» **Problem description**:
From the entries below, write out exactly the lines between the line holding "Return to shop (195, 359)" and the line holding "RUGS BY STYLE (61, 484)", inclusive, excluding any pictures.

» **Material shown**:

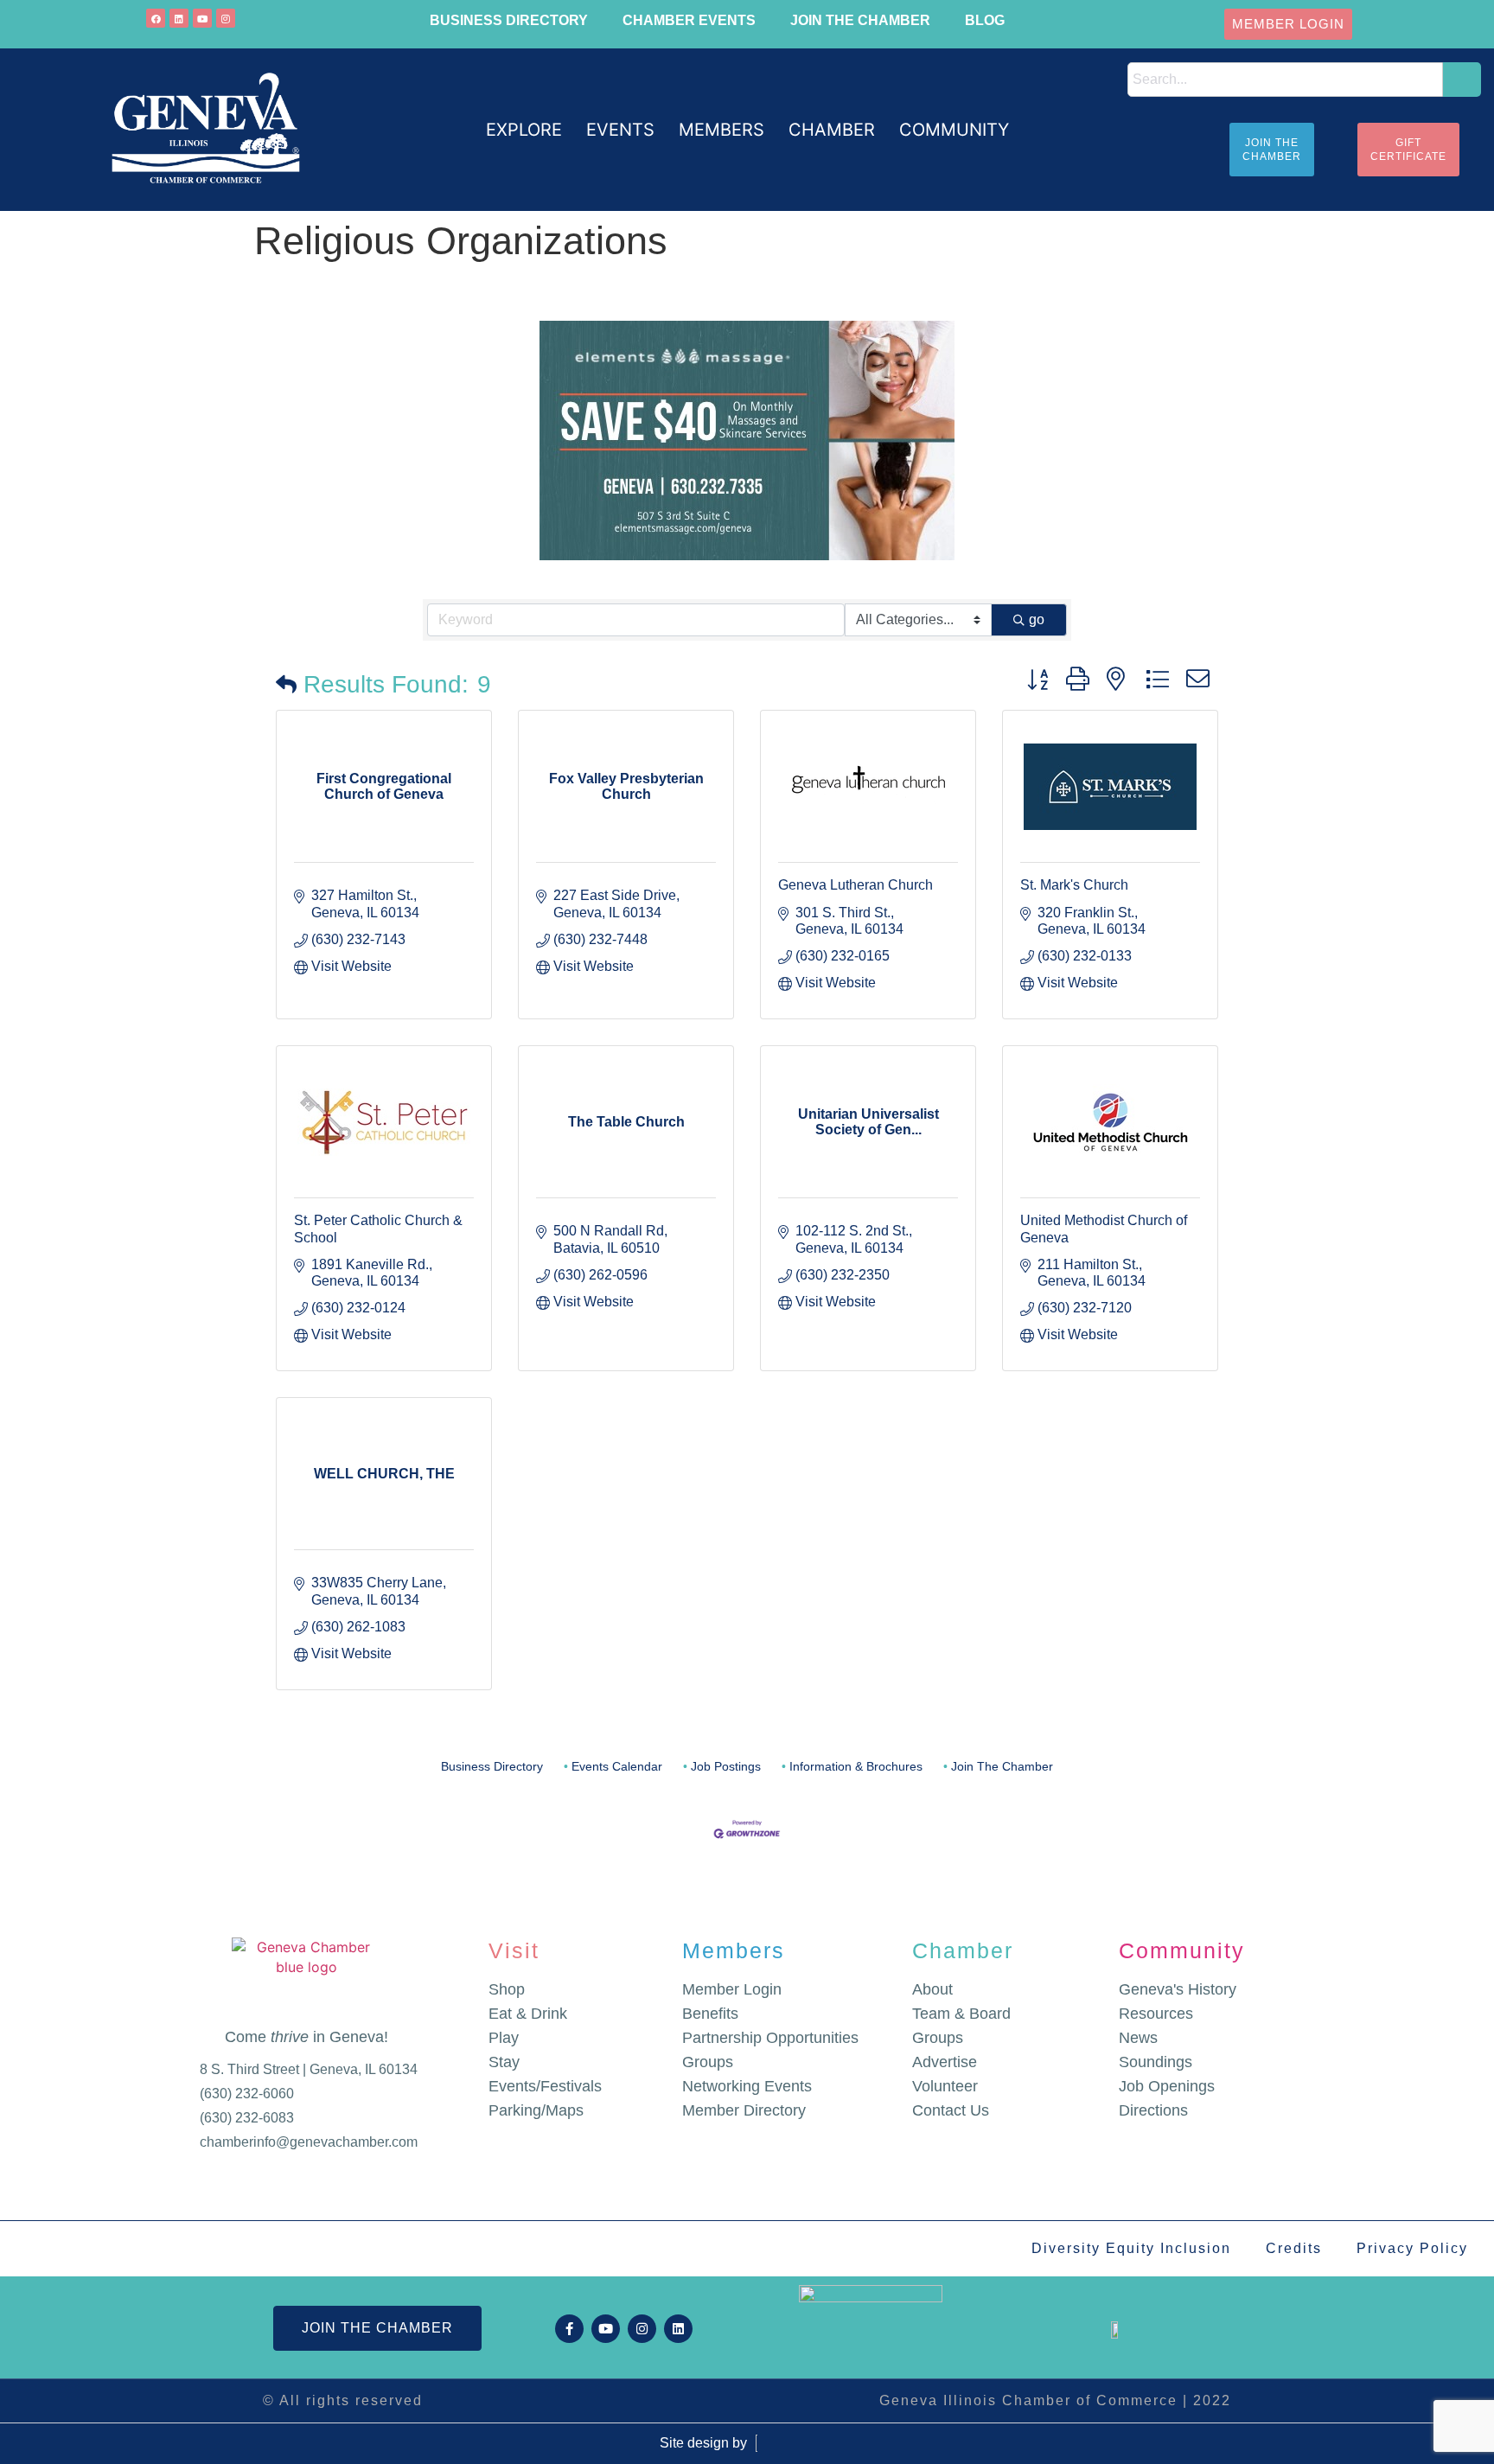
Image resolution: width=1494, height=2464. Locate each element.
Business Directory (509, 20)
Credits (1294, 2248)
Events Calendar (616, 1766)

--

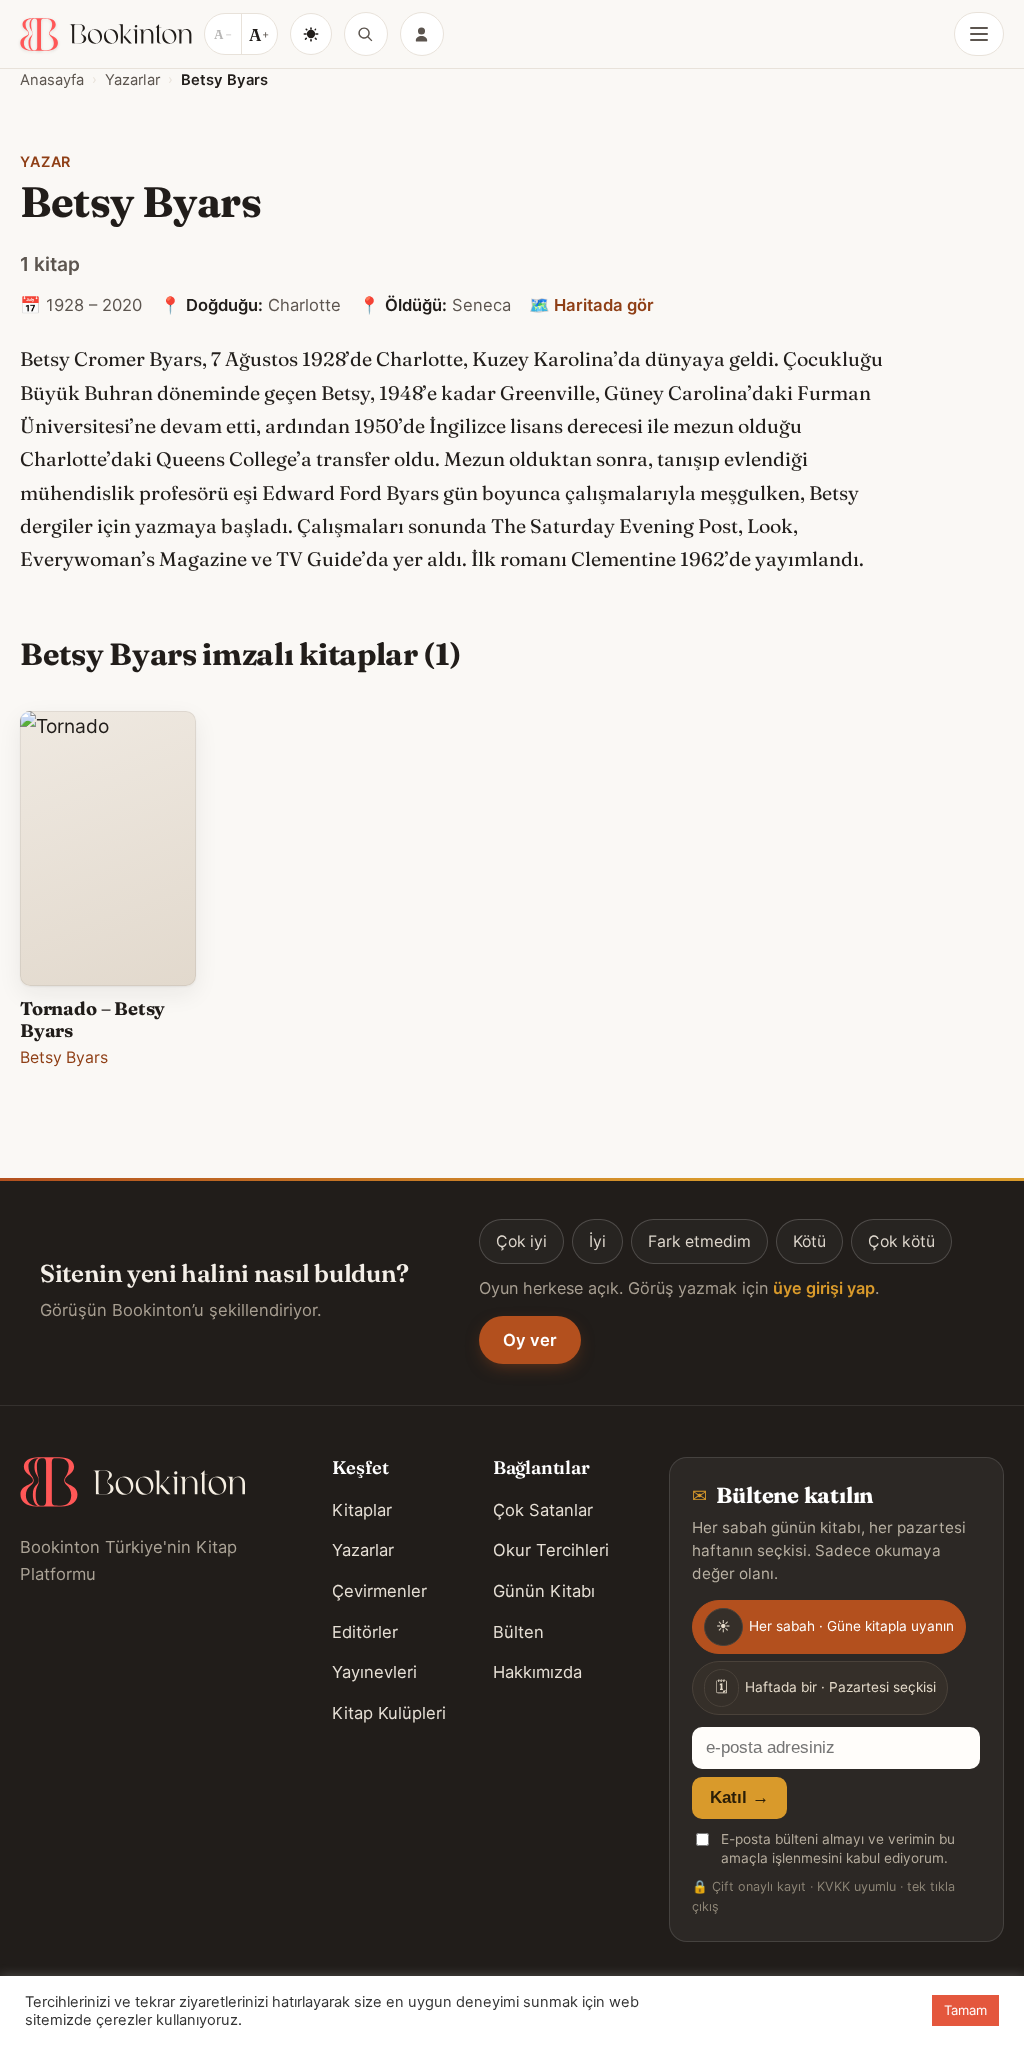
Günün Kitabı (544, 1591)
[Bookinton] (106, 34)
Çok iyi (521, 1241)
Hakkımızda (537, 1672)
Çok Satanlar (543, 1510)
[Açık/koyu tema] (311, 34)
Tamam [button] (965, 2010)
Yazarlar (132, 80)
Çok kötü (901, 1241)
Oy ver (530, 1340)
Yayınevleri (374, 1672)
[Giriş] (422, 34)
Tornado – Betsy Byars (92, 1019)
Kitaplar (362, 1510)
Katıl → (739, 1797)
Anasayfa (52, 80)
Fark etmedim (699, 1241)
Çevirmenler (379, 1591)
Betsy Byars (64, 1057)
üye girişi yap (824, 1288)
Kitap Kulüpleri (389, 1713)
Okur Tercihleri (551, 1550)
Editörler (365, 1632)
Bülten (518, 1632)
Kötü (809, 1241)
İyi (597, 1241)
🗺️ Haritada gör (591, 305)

==

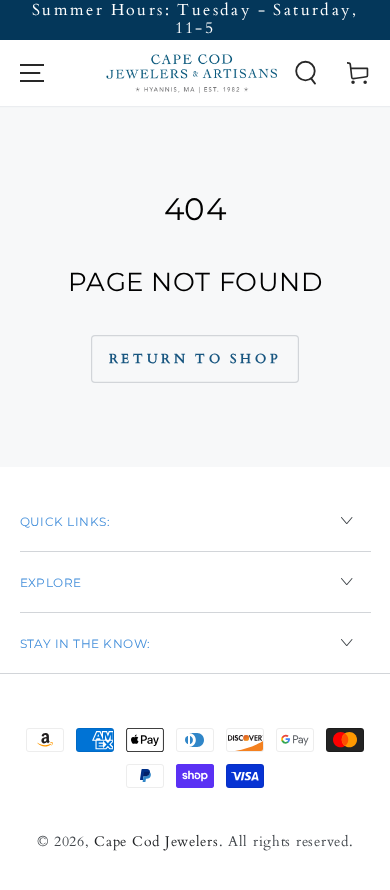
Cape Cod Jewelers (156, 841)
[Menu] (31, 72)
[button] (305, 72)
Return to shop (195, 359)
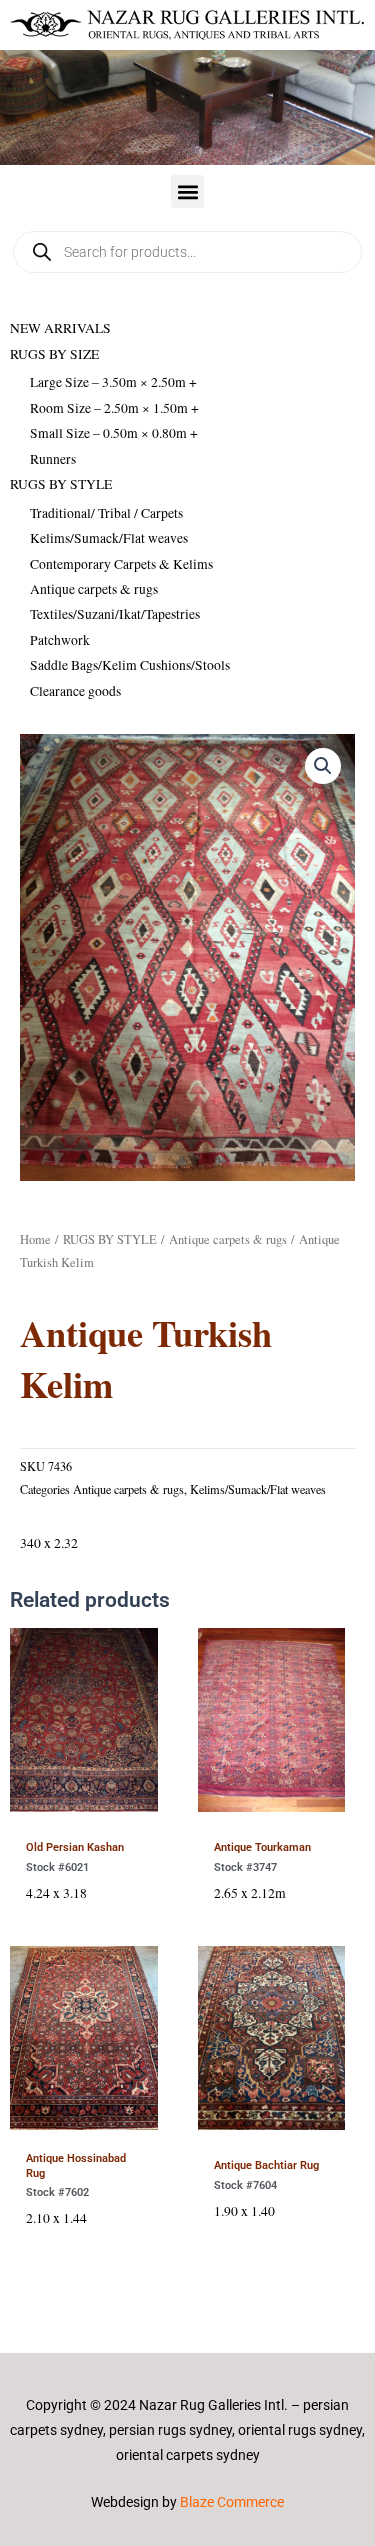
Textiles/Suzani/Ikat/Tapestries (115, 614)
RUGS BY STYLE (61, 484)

» **Solved problem**:
Return to shop (195, 359)
Textiles/Suzani/Ikat/Tapestries (115, 614)
RUGS BY STYLE (61, 484)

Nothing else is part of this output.